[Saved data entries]
○ ○ ○ ○ ○
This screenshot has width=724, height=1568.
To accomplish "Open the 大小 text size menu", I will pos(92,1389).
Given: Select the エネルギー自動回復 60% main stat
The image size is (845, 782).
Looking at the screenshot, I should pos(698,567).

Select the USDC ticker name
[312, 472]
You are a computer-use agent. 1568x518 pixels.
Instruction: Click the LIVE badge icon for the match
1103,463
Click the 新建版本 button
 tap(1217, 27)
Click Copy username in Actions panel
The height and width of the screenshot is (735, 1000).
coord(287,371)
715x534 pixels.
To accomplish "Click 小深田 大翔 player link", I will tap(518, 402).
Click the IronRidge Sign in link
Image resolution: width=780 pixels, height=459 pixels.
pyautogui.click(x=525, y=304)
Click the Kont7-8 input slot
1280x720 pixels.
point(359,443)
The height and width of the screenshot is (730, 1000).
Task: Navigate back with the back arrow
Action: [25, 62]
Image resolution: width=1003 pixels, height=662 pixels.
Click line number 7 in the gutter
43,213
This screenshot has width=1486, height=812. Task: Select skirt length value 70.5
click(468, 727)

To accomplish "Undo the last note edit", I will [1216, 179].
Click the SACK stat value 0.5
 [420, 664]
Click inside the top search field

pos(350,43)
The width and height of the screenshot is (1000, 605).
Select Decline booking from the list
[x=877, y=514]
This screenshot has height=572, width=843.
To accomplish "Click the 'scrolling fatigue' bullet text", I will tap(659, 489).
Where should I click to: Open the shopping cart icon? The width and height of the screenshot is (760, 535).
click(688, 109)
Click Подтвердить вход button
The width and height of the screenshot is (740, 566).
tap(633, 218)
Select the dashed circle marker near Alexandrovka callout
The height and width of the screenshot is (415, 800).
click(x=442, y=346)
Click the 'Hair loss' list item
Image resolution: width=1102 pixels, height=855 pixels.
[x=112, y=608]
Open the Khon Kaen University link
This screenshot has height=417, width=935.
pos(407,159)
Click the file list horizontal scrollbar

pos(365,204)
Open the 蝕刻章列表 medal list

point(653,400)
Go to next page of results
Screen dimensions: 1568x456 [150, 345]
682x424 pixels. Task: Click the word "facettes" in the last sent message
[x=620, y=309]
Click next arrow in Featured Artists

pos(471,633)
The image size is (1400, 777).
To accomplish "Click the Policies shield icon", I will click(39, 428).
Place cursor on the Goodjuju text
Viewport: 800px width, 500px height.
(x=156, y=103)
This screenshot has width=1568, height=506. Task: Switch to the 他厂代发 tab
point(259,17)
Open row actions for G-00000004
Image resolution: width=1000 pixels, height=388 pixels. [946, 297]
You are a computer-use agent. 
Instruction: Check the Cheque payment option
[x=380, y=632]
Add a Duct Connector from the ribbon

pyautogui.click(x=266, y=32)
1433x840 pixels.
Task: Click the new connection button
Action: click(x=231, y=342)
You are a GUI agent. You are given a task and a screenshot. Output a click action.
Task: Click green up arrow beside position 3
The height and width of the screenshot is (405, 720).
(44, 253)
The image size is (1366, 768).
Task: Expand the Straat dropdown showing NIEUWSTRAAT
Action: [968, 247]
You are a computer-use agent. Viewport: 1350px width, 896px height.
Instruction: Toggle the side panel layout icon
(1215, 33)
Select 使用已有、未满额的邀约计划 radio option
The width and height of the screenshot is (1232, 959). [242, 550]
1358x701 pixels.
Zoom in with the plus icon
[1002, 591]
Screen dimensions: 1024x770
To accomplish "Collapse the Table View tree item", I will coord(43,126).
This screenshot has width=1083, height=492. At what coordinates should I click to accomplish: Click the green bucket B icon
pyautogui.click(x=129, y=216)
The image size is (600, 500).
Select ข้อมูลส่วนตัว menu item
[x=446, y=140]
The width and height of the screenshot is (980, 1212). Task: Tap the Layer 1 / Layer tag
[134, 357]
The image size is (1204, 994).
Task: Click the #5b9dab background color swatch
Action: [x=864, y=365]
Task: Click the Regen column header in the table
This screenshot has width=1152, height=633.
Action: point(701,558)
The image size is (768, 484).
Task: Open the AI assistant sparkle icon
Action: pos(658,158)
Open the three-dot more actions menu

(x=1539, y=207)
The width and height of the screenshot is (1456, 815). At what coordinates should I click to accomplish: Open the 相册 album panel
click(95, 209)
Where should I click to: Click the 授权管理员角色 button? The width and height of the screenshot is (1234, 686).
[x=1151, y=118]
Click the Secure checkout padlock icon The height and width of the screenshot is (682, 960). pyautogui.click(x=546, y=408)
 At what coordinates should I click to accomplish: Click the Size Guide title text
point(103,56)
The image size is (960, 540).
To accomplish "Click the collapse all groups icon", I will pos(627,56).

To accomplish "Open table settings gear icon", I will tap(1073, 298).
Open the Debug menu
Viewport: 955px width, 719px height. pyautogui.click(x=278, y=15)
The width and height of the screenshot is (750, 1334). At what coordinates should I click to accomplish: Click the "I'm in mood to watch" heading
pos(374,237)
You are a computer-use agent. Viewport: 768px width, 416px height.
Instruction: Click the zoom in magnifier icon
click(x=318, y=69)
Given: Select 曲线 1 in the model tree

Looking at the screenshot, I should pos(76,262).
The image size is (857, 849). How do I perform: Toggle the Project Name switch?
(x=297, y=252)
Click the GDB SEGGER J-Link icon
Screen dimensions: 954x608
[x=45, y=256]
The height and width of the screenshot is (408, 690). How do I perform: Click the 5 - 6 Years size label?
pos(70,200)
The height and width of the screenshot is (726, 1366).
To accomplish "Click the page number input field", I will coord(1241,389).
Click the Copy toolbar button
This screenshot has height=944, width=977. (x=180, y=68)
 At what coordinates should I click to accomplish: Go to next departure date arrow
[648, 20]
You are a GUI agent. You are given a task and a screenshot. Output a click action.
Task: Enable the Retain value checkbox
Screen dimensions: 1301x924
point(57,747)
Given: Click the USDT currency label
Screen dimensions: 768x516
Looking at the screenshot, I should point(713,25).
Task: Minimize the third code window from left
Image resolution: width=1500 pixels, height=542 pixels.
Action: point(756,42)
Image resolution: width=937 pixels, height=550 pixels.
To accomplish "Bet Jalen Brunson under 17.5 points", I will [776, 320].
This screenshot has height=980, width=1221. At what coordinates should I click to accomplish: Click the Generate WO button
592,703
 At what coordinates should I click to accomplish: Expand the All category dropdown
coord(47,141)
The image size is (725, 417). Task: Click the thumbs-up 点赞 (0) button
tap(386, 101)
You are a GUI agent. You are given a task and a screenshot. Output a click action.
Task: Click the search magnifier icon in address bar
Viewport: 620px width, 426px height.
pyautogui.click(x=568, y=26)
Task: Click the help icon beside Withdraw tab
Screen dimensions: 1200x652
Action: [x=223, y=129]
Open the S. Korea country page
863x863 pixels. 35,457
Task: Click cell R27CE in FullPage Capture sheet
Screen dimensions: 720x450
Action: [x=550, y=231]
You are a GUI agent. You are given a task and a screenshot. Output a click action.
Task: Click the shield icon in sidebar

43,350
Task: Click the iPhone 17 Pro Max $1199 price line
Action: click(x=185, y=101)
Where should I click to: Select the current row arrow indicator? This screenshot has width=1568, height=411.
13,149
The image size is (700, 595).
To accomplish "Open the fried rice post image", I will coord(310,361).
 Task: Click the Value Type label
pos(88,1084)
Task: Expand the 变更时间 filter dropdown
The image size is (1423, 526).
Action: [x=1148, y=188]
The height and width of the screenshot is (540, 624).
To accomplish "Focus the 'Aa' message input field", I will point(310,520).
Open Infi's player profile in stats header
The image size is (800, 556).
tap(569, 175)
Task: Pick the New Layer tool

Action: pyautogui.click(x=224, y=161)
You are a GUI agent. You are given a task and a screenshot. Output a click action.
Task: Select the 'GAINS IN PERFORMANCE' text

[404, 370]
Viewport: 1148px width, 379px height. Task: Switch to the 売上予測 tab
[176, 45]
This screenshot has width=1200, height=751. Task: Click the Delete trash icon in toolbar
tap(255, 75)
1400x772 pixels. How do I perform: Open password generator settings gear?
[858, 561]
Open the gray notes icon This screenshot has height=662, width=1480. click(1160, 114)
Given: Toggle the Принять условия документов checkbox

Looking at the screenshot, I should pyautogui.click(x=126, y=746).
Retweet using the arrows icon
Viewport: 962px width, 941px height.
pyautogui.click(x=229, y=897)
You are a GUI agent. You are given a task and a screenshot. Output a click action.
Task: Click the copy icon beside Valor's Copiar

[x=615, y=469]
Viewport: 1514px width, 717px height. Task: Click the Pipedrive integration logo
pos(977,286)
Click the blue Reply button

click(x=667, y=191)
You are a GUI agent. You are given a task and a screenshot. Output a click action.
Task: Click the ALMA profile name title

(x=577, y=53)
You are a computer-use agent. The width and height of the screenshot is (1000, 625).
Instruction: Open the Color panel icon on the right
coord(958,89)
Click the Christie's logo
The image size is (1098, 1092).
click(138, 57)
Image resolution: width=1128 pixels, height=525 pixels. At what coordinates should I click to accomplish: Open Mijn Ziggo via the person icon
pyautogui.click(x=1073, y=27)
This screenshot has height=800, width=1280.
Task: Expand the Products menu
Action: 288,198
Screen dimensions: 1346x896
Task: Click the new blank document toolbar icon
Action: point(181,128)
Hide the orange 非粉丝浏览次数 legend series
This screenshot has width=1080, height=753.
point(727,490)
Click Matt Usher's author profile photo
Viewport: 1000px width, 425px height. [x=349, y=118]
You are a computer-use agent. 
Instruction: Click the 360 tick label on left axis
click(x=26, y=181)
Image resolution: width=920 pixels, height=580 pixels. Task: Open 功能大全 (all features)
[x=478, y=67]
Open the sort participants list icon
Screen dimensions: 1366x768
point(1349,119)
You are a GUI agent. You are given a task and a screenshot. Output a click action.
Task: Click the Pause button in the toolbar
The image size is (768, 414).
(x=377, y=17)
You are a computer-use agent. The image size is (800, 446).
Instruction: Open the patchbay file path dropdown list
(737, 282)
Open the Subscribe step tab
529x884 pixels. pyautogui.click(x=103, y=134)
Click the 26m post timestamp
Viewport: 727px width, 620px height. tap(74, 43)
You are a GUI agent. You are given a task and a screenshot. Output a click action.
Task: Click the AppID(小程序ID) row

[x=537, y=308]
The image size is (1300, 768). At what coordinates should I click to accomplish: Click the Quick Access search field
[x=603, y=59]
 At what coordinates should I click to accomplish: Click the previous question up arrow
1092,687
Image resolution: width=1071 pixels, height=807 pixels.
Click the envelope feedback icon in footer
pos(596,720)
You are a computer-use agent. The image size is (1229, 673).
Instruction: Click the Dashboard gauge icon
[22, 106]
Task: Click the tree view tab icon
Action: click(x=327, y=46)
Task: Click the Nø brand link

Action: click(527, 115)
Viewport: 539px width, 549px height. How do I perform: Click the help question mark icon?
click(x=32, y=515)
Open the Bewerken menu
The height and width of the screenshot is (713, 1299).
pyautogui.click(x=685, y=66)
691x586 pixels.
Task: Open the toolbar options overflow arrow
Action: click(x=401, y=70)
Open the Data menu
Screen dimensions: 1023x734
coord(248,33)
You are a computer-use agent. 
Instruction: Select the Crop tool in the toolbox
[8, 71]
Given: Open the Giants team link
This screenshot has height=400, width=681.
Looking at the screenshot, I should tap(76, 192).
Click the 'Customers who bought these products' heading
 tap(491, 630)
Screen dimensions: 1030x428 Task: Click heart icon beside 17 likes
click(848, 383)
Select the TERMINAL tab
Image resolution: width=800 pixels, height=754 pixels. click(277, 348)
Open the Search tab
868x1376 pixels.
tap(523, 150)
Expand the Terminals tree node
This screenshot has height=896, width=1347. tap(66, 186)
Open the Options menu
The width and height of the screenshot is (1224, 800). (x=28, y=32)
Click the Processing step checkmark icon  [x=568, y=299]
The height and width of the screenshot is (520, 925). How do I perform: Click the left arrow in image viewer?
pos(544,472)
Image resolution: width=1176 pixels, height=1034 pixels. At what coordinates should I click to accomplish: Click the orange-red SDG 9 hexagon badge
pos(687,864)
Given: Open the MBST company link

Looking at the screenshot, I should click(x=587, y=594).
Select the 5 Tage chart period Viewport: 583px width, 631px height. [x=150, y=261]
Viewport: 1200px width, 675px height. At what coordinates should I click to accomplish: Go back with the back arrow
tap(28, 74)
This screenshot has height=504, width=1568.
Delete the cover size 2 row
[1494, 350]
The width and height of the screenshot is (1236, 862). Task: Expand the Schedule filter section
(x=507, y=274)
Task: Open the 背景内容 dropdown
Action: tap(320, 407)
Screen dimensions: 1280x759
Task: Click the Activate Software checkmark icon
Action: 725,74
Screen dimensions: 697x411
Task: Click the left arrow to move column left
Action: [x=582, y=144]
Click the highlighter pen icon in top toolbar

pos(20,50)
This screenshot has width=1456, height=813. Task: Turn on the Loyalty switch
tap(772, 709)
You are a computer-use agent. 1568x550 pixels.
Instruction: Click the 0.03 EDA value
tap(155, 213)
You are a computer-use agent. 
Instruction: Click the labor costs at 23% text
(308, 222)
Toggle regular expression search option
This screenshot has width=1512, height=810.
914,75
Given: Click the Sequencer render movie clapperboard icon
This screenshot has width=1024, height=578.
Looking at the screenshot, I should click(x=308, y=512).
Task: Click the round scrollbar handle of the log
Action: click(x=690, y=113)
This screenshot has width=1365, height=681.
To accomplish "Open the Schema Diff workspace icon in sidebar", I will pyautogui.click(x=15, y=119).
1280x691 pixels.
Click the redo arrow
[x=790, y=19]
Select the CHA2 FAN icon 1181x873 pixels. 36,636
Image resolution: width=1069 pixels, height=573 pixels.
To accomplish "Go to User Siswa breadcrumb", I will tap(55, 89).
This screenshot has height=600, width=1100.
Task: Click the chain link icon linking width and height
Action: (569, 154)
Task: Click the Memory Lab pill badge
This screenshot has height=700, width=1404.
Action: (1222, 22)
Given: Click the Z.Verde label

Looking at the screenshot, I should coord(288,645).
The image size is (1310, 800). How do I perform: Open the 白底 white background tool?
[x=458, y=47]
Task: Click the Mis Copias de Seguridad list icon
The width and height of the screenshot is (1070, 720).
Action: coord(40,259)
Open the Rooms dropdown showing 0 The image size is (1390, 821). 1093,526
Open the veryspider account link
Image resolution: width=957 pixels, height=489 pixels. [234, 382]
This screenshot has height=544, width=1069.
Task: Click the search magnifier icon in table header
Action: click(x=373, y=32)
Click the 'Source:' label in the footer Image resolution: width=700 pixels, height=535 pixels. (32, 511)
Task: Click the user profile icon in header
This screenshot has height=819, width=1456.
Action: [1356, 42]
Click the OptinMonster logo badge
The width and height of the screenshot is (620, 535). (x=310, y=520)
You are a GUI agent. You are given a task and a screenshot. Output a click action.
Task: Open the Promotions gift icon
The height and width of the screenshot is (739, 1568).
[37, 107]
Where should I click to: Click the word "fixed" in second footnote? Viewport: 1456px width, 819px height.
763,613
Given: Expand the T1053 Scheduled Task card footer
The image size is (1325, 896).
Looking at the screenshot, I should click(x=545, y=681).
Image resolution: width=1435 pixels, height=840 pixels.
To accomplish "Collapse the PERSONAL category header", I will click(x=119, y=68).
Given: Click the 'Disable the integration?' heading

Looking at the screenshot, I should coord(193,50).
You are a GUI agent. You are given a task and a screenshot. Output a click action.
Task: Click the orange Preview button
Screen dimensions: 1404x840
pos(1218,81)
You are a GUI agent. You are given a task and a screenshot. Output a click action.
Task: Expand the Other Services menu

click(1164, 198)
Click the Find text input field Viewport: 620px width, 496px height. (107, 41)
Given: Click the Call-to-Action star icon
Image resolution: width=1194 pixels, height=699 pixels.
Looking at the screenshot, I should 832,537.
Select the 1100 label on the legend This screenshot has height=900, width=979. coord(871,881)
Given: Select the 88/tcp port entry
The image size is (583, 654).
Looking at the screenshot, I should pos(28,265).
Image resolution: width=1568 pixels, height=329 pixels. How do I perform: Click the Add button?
○ ○ ○ ○ ○
TASK TO CARRY OUT ▸
If a line in the data contains the string "computer", copy it.

EXERCISE RESPONSE ▸
You are a computer-use agent. 1568x518 pixels.
You are a computer-use agent. 
You are a computer-use agent. Viewport: 1350px width, 896px height.
You are a computer-use agent. Viewport: 768px width, 416px height.
You are a computer-use agent. The width and height of the screenshot is (1000, 625).
You are a computer-use agent. 
You are a computer-use agent. The image size is (800, 446).
You are a computer-use agent. The image size is (1229, 673).
You are a computer-use agent. 
You are a computer-use agent. 1568x550 pixels.
You are a computer-use agent. 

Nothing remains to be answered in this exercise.